Happy to have the blues Clapton comes back to what he does best

THE BALTIMORE SUN

London -- Talking with Eric Clapton is like handling a sheathed sword. He seems gentle, calm and harmless. But occasionally his protective covering slips, revealing a man so raw and incisive that his words or simply his gaze can be as piercing as a blade.

Mr. Clapton's guitar playing is similar: It sometimes seems as if he's plucking emotions instead of strings. This is one reason some consider him the greatest living guitarist; his fans in the 1960s called him God.

It's also why he seldom grants interviews to the press. In conversation, the English musician, 49, is excruciatingly honest and self-critical, whether he's discussing his passion for the blues, the accidental death of his son or his slow dances with heroin and alcohol.

Mr. Clapton's last album, a recording of his "Unplugged" performance on MTV in 1992, stole the show at the Grammy Awards the following year and sold more than 7 million copies.

It was also a way of grieving publicly: His 4-year-old son, Conor, had fallen to his death from the 53rd-floor window of a Manhattan apartment the year before. On the biggest hit from that session, "Tears in Heaven," Mr. Clapton attempted to come to terms with the accident.
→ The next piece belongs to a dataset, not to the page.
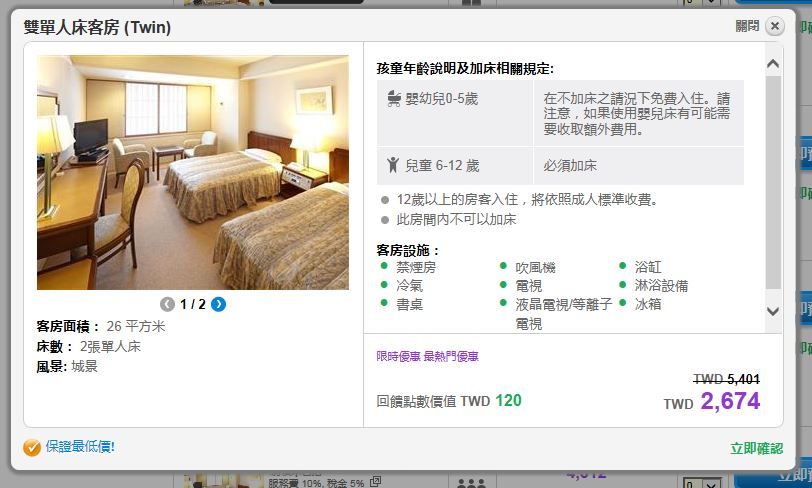Click the Twin room photo
Viewport: 812px width, 488px height.
193,172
His new album, "From the Cradle," the all-blues record that he has been promising for some time, is part of his recovery. The album, which became the first blues record to go to No. 1 on the Billboard pop chart, is a return to the blues purism of his years spent with John Mayall's Bluesbreakers in the mid-60s, except that the arrogance of youth has been replaced by the humility of age.

Mr. Clapton plans to perform at arenas for a month and then return to smaller clubs in some cities. They will be all-blues shows, he said, no matter how many people scream for the hits "Layla," "Cocaine" and "White Room." It's a decision he might not have been able to make earlier in his career.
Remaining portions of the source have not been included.